Tunisia: anger in working-class neighbourhoods erupts again

21 June 2021 Off By passamontagna

Published on https://hurriya.noblogs.org/ on 21/06/2021
by Hurriya
Ten years after the 2010 revolution, people in Tunisia continue to struggle against police violence and a political system that continues to use repression as the only means to keep social anger at bay.
On 8 June, Ahmad Ben Ammar, a 32-year-old man from Sidi Hassini, a neighbourhood on the outskirts of Tunis, died while in police custody. His body was full of wounds and signs of violence. The day after his death, on the sidelines of the protests, another young boy, Fadi, 15 years old, was assaulted, stripped naked and beaten by the police. The video of the violence generated a wave of protests, which soon became a full-blown riot, in the neighbourhoods of Ettadhamen, d’Intilaka and Sidi Hassine, as well as in other cities in the country. The clashes, which went on for more than a week, were united by a single common denominator: the acronym ACAB (All cops are bastards).

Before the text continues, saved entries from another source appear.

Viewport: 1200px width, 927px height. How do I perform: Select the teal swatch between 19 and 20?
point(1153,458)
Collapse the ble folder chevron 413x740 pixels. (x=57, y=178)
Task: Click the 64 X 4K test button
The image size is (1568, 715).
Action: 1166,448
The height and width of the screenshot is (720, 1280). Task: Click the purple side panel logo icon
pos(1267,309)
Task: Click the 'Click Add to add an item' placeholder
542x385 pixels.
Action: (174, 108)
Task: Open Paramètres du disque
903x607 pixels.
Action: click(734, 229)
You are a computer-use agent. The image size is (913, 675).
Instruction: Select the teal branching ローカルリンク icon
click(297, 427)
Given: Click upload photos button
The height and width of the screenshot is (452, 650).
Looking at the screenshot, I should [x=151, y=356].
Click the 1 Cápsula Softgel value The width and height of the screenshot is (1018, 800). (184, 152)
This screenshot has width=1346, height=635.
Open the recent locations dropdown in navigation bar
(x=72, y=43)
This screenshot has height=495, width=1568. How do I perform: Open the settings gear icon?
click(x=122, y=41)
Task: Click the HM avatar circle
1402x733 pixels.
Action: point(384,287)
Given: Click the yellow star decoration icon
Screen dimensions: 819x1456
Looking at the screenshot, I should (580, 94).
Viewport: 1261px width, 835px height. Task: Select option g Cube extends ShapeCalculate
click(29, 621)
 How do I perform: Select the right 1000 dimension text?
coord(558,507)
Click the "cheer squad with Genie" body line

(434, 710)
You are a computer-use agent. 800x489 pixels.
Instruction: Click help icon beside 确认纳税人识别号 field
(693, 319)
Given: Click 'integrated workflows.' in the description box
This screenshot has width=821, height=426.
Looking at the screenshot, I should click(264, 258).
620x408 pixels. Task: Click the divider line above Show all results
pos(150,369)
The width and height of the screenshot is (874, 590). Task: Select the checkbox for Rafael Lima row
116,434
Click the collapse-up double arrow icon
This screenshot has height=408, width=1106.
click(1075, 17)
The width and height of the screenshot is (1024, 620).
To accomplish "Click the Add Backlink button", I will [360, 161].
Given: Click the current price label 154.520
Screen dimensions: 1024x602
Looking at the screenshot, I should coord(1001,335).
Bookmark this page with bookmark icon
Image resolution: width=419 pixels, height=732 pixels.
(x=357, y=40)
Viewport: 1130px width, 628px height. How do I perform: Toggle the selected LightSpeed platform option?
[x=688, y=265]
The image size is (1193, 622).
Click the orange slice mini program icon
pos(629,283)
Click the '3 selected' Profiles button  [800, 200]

Police violence is a systemic problem in post-revolutionary Tunisia. Last January, on the anniversary of the revolution, anger exploded into violence and clashes in several cities across the country. At the root of the protests was yet another state murder, a pastor in the town of Siliana, between Tunis and Sousse, who was killed by the police. Kasserine, Sidi Bouzid, and a few days later Bizerte, Tebourba et Sousse, the suburbs of Tunis and even the avenue Bourghiba, saw numerous young people and many minors fighting against police and military with an intensity reminiscent of the days of the 2011 revolution. The protesters brought the reality of a country that has been in the midst of a socio-political crisis for years back into the spotlight.

The beginning of June corresponded to increases in the price of sugar and public transport, which were added to those of drinking water and milk, generating protests in some cities of the country. But these are only the latest in a series of increases that have gone hand in hand with rising unemployment and the wage freeze (110 euros on average). The policies of successive governments over the last ten years have done nothing but increase public debt and impoverish the population, condemning young people and adults to insecurity, undeclared work and emigration. The current negotiations to obtain a loan of €3.3 billion from the IMF are just the latest tragic political choice that will have disastrous consequences for the poor, as demonstrated in other countries in the area (especially with regard to cutting state subsidies on energy, oil and food).
Social justice, one of the slogans of the 2011 revolution, is at the heart of the protests that periodically take place in the urban peripheries of large cities or in the most marginal areas of the country. The protesters denounce the economic and social inequalities that the revolution has not been able to eliminate, widening the gap between the elites entrenched in their positions of power and the new generations, victims of planned policies aimed at marginalisation. Unemployment, vulnerability, discrimination, violence, cumulative and intersecting forms of domination, economic and social marginalisation, ghettoisation of spaces are the elements against which a heteroclite generation of young people has decided to fight. The reaction to the police violence in January, as well as that of these days, represent real acts of rebellion against the entire political system (including Islamist forces).
(Islamist forces included) that bases its legitimacy on three elements: unconditional use of violence and complete autonomy of the police bodies; electoral staging; support from the international community. This last aspect is fundamental to understanding how from Morocco to Algeria, from Egypt to Sudan, movements of protest against the incumbent power systems struggle to assert themselves or are brutally repressed. Indeed, European technical and material support to the Tunisian security forces is justified by the fight against terrorism or, particularly in recent times, by the fight against emigration. Since 2015, the European Union has concluded a financing agreement with the Tunisian Ministry of the Interior or support for the reform and modernisation of the security sector, for 23 million euros. Italian governments have also been allocating funds for Tunisian border control for years. The most recent funding was in December 2020, with €8 million earmarked for the maintenance of coastguard patrol boats.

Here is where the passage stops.